北海道の地震では、全道が大停電する前代未聞の事態になった。事故を起こした苫東厚真(とまとうあつま)石炭火力発電所(165万kW)は今も運転できず、「節電要請」が続いている。その原因について北海道電力の電源配置が「一極集中だった」という批判が多いが、これは結果論である。

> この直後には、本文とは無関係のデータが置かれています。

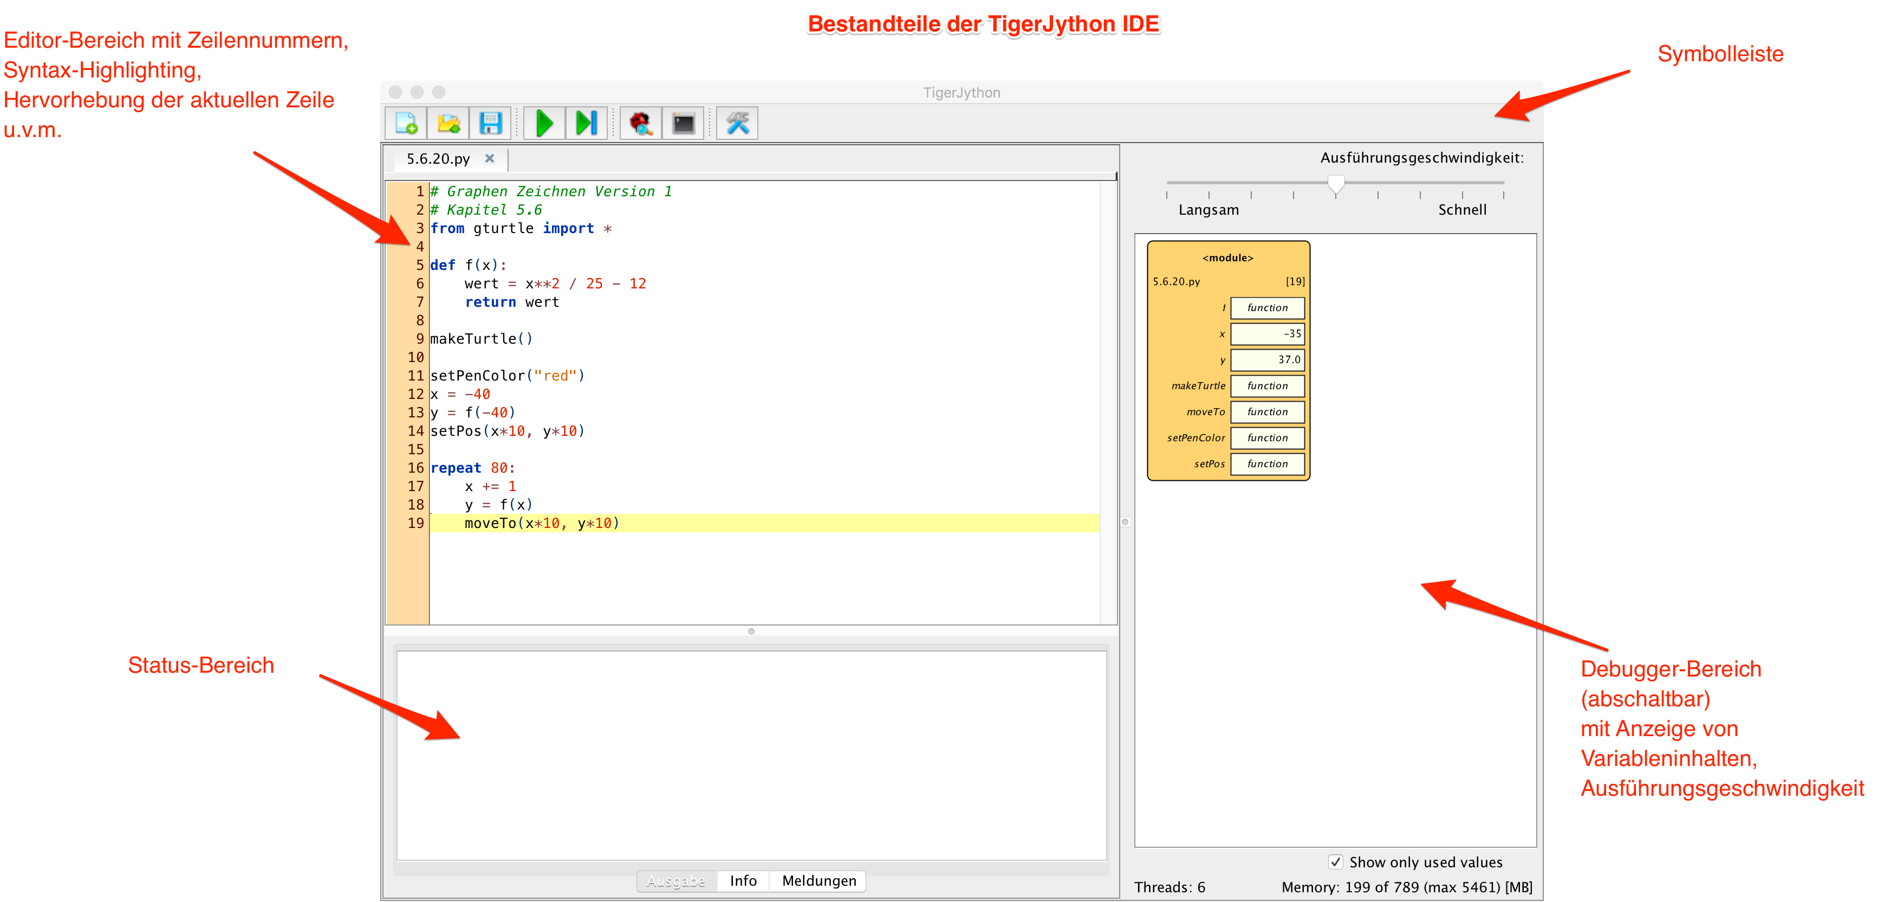The height and width of the screenshot is (902, 1897).
Task: Select the Ausgabe tab
Action: point(676,881)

苫東厚真は震度7の地震の震源の真上にあった。地震の起こった9月6日午前3時の北海道全体の消費電力は310万kW。その半分以上を苫東厚真が供給していたが、震源から約100km離れた泊原発(207万kW)が稼働していたら、苫東厚真の停電はカバーできただろう。このように原発が止まったままの「片肺飛行」は全国で続いている。
北海道は「片肺」で冬を越せるのか
午前3時8分に地震が起こったとき、苫東厚真2号機と4号機は緊急停止したが、1号機は動いていた。北海道全体が大停電になったのは、1号機が停止した3時25分だ。この17分間に何が起こったのかは、これから詳しい調査が行われるだろうが、今のところ分かっているのは、それまでは他の発電所も動いていたということだ。
一部の発電所が止まっても、ただちに大停電になるわけではない。供給力が落ちると、負荷(電力需要)を自動的に遮断し、需給のバランスを取る。北電は「130万kWの負荷遮断までは想定していた」という。つまり電力供給が180万kWまで落ちてもバランスはとれたはずだ。
しかし3時25分に苫東厚真1号機が落ち、電力供給が消費を下回ったため周波数が低下し、これによって他の発電所も切り離され、それによってさらに送電網の周波数が低下する・・・という連鎖反応が起こった。1号機が落ちたあと、大停電になったのは一瞬だった。
大停電のときは電気が少しずつ止まるのではなく、ブレーカーが落ちるように一挙に大停電が起こる。送電する周波数が大きく低下すると電気機器が壊れるので、発電機が送電網から自動的に切り離されるからだ。